Das LG hat durch das angefochtene Urteil der Klage vollumfänglich stattgegeben. Zur Begründung hat es - unter Bezugnahme auf das Senatsurteil vom 17.10.2012 - 4 U 194/11 - und höchstrichterliche Entscheidungen - ausgeführt, dem Kläger stehe gemäß den §§ 346, 355, 357 BGB ein Anspruch auf Zahlung von 9.682,52 EUR zu. Der Kläger habe seine zum Abschluss des Darlehensvertrages führende Willenserklärung mit Schreiben vom 5.6.2013 widerrufen können, weil die Widerrufsfrist mangels ordnungsgemäßer Belehrung nicht zu laufen begonnen habe. Die Beklagte könne sich auch nicht auf die Schutzwirkung des § 14 BGB-InfoV berufen, denn die von ihr verwendete Widerrufsbelehrung entspreche der Musterbelehrung nicht in jeder Hinsicht. Bereits die hinzugesetzten Fußnoten und der Klammerzusatz im ersten Absatz der Belehrung stellten eigene Bearbeitungen der Musterbelehrung dar, die unabhängig vom konkreten Umfang dieser Änderungen schädlich seien.

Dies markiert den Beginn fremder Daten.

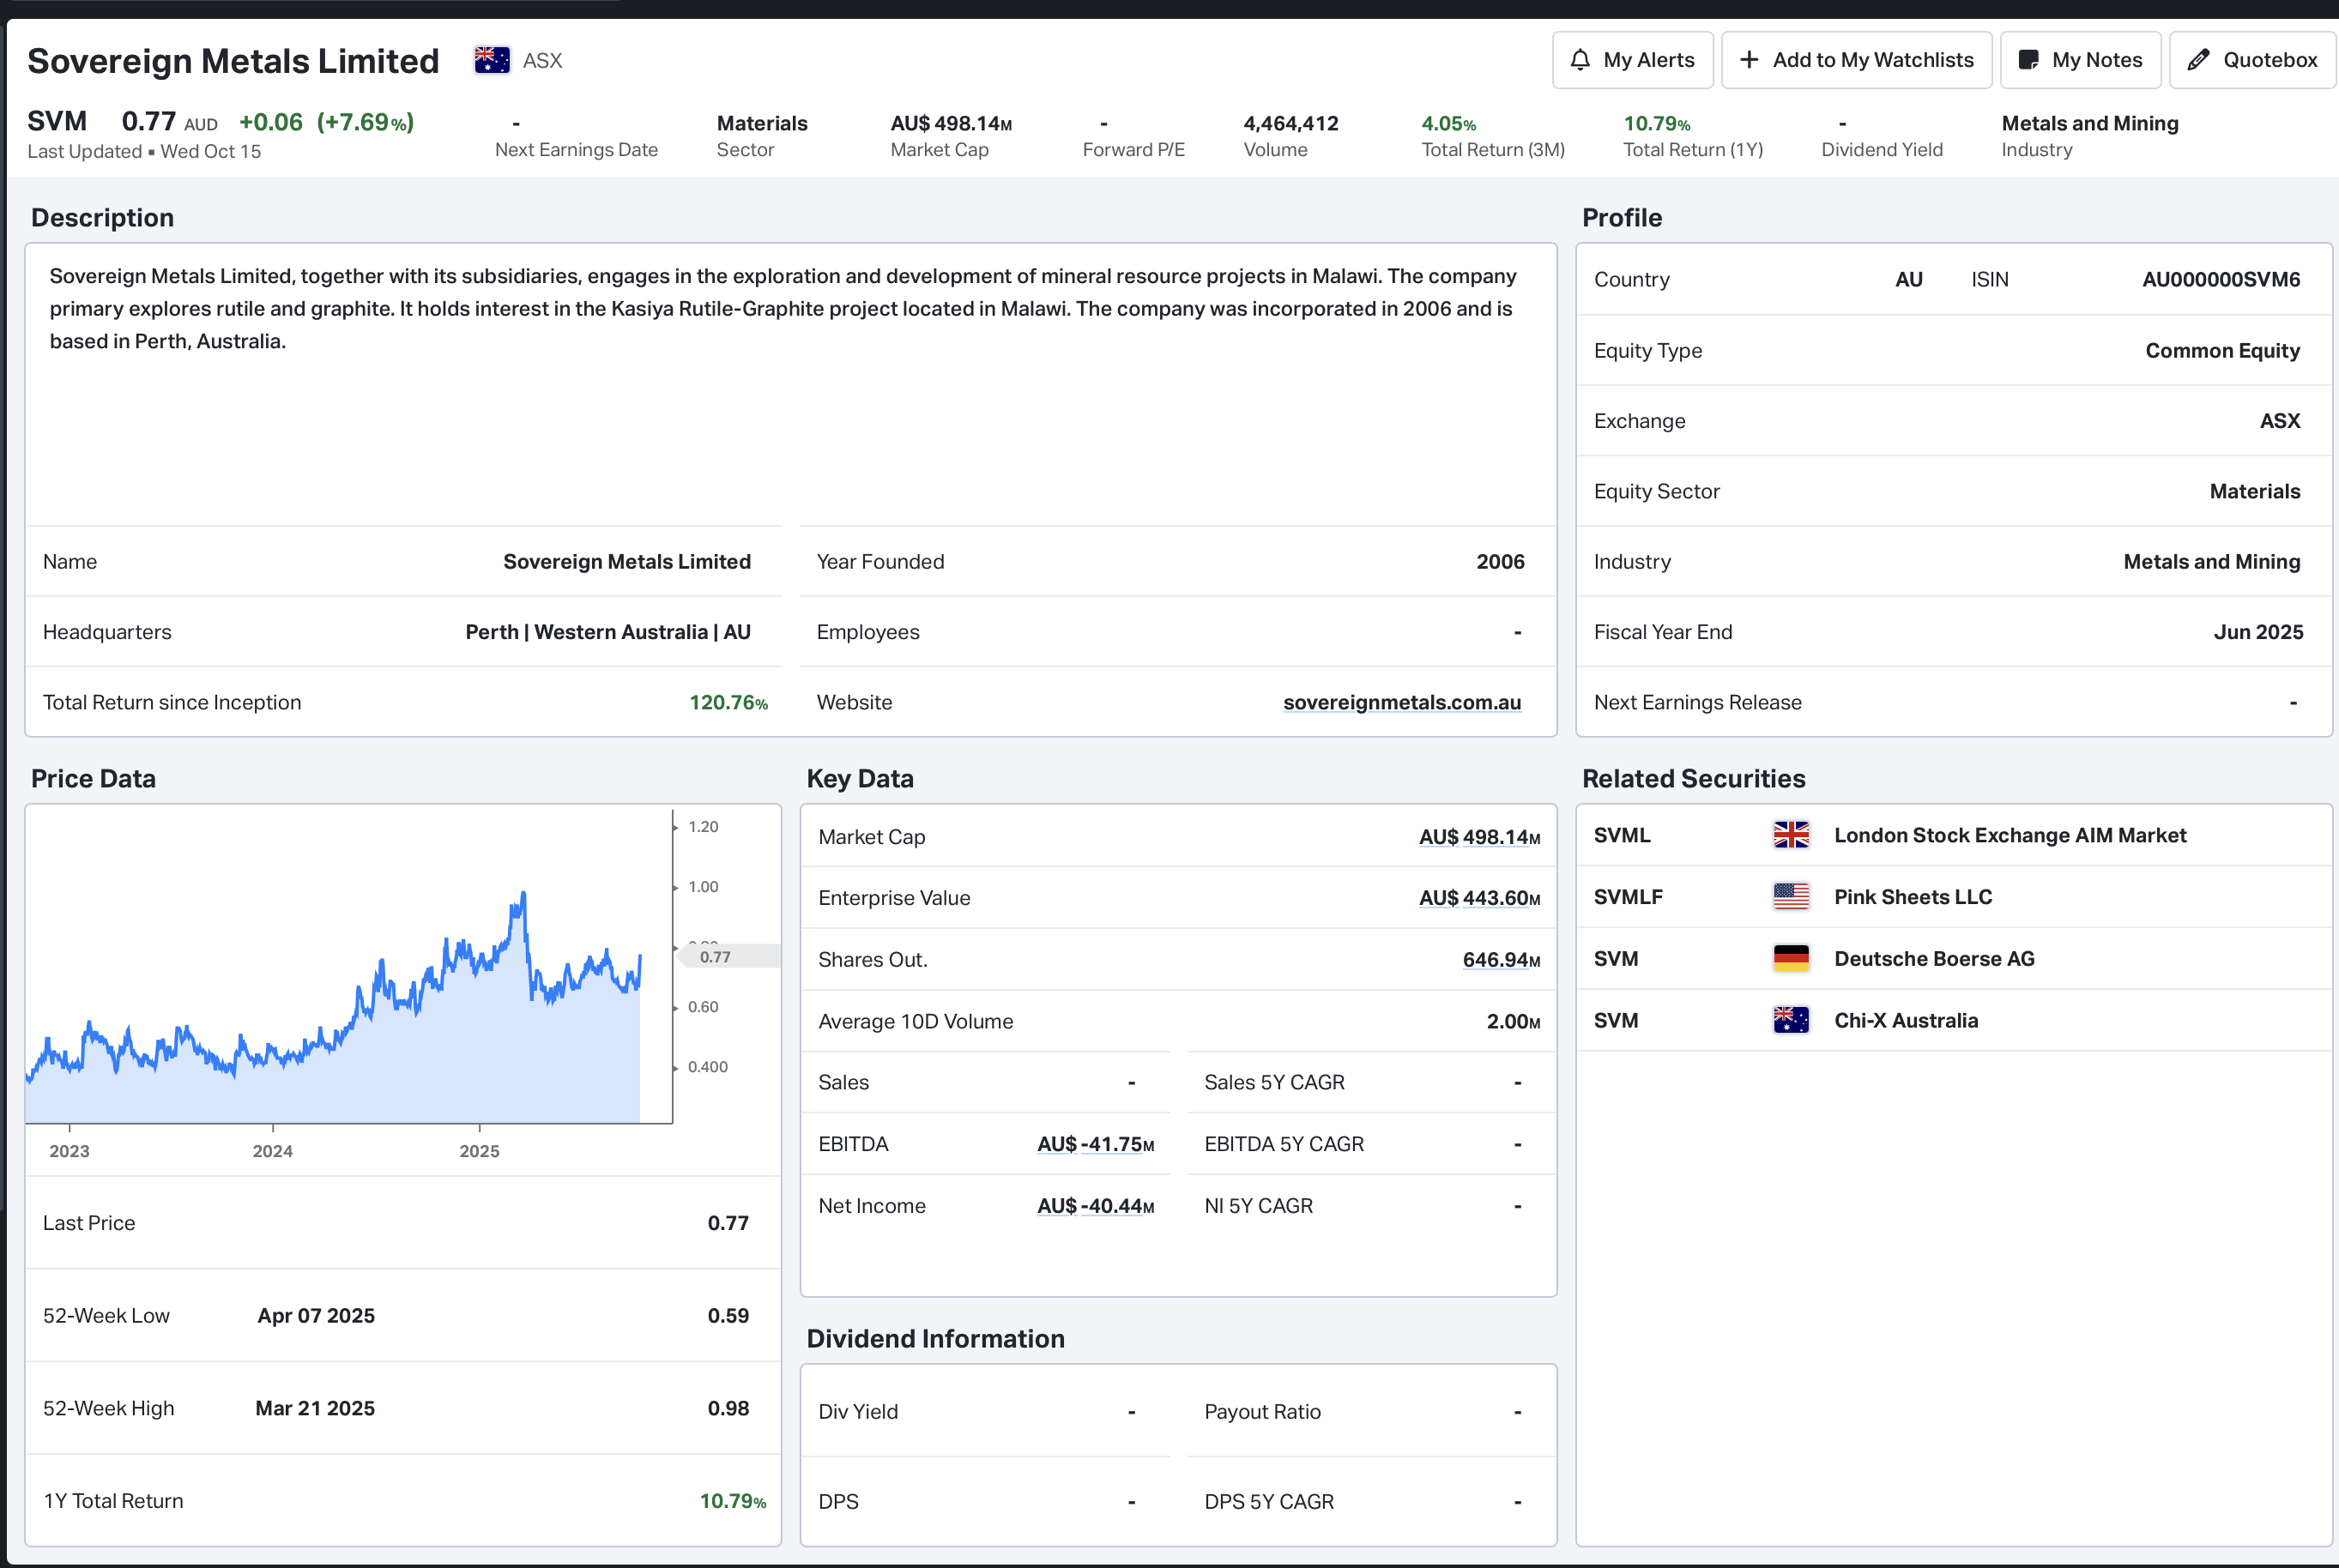Click the UK flag beside SVML
The image size is (2339, 1568).
[1790, 835]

Der Widerruf gehe auch nicht mit Blick auf die zuvor geschlossene Aufhebungsvereinbarung ins Leere. Diese Vereinbarung könne nicht dahin ausgelegt werden, dass sich der Kläger unabhängig von der Wirksamkeit des Darlehensvertrages zur Zahlung einer Vorfälligkeitsentschädigung habe verpflichten wollen. Überdies stelle eine derartige Vereinbarung lediglich eine Modifizierung des Vertragsumfangs ohne Reduzierung des Leistungsumfangs dar und lasse den ursprünglichen Darlehensvertrag einschließlich des Widerrufsrechts unberührt.
Rechtsmissbrauch oder Verwirkung - diesbezüglich fehle es bereits am Umstandsmoment, denn die Beklagte habe die Widerrufssituation selbst herbeigeführt - lägen nicht vor.

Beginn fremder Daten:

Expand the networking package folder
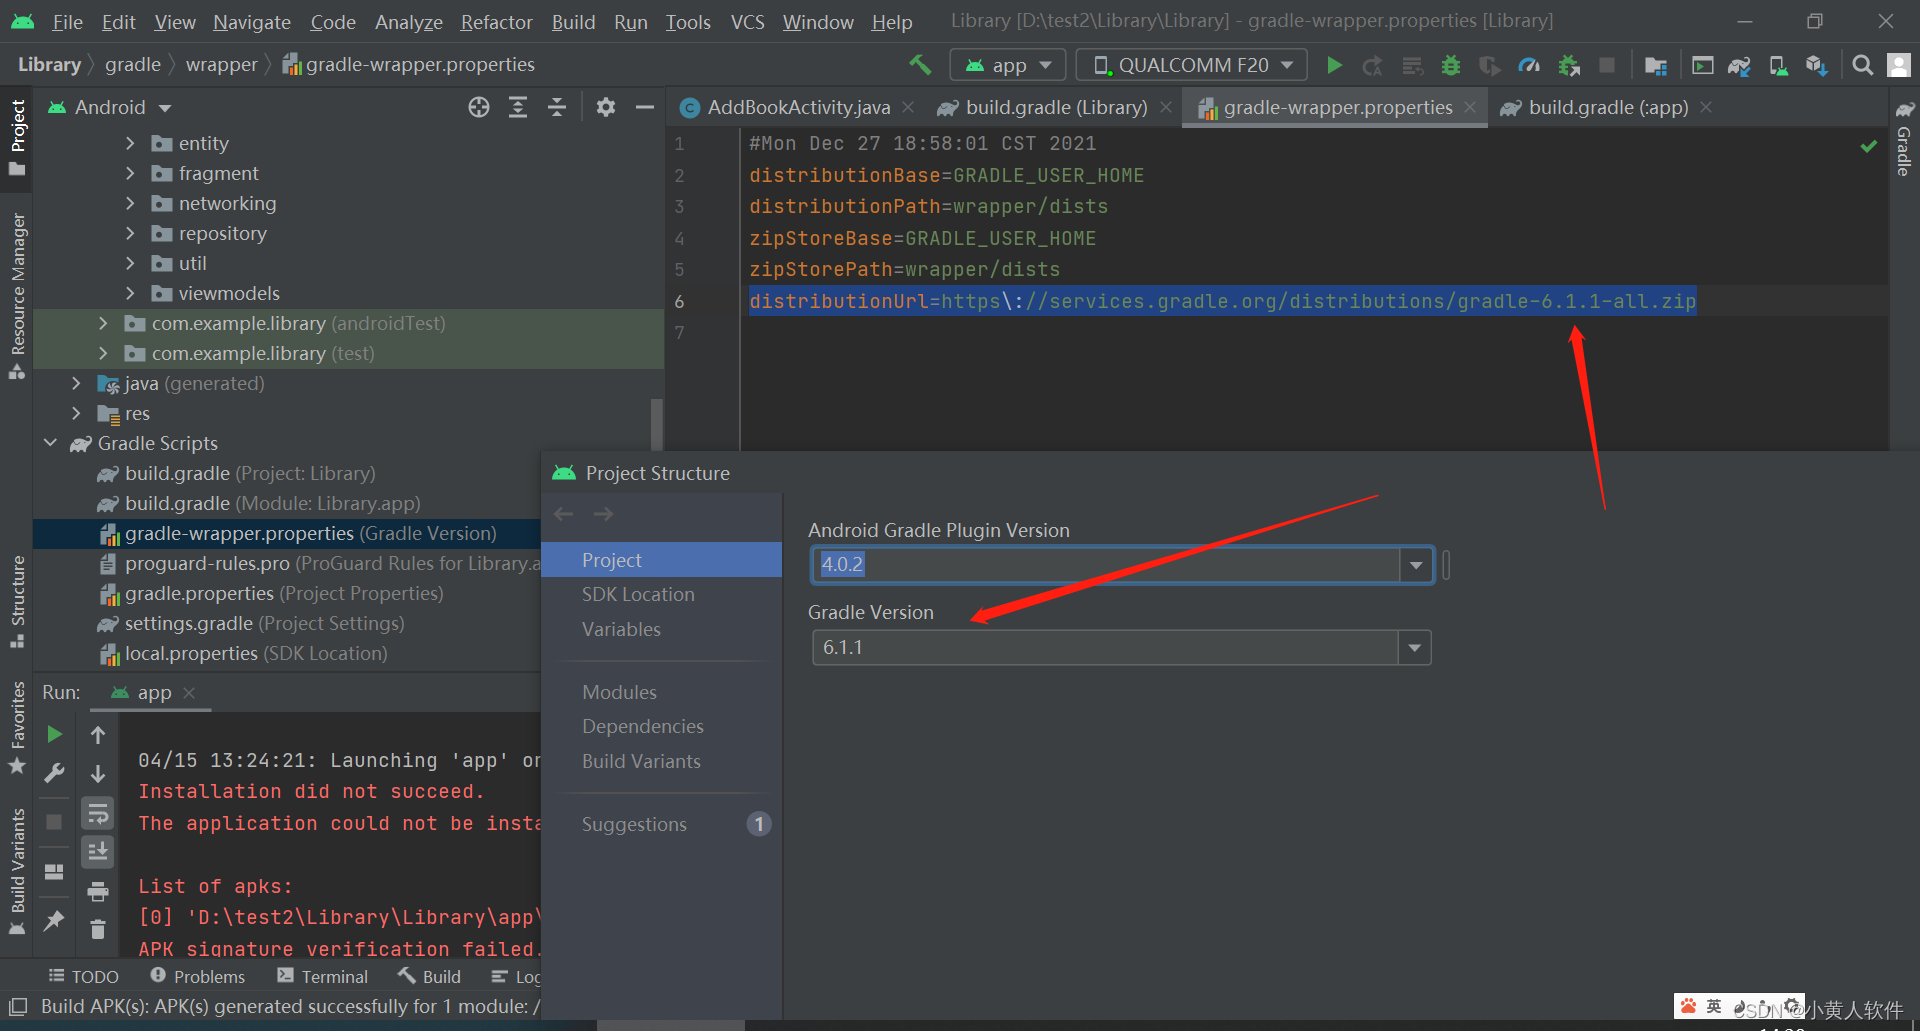 click(x=130, y=203)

Gegen dieses Urteil richtet sich die Berufung der Beklagten, mit der sie ihr Klageabweisungsbegehren weiter verfolgt.
Die angefochtene Entscheidung beschränke sich auf ein Zitat der Entscheidung des auch nunmehr zuständigen Zivilsenats, ohne eigene rechtliche Erwägungen anzustellen. Ihr allein wegen der hinzugesetzten Fußnoten und des Klammerzusatzes die Schutzwirkung des § 14 BGB-InfoV zu versagen, gehe selbst unter Berücksichtigung der streng formalistischen Sichtweise des BGH in vergleichbaren Fällen zu weit. Die Kontaktdaten der Widerrufsempfängerin hätten nicht in dem Muster enthalten sein können, seien mithin hinzuzusetzen, ohne dass hierin eine eigene inhaltliche Bearbeitung zu sehen sei. Die Fußnoten 1 + 2 seien nicht Gegenstand der Belehrung s...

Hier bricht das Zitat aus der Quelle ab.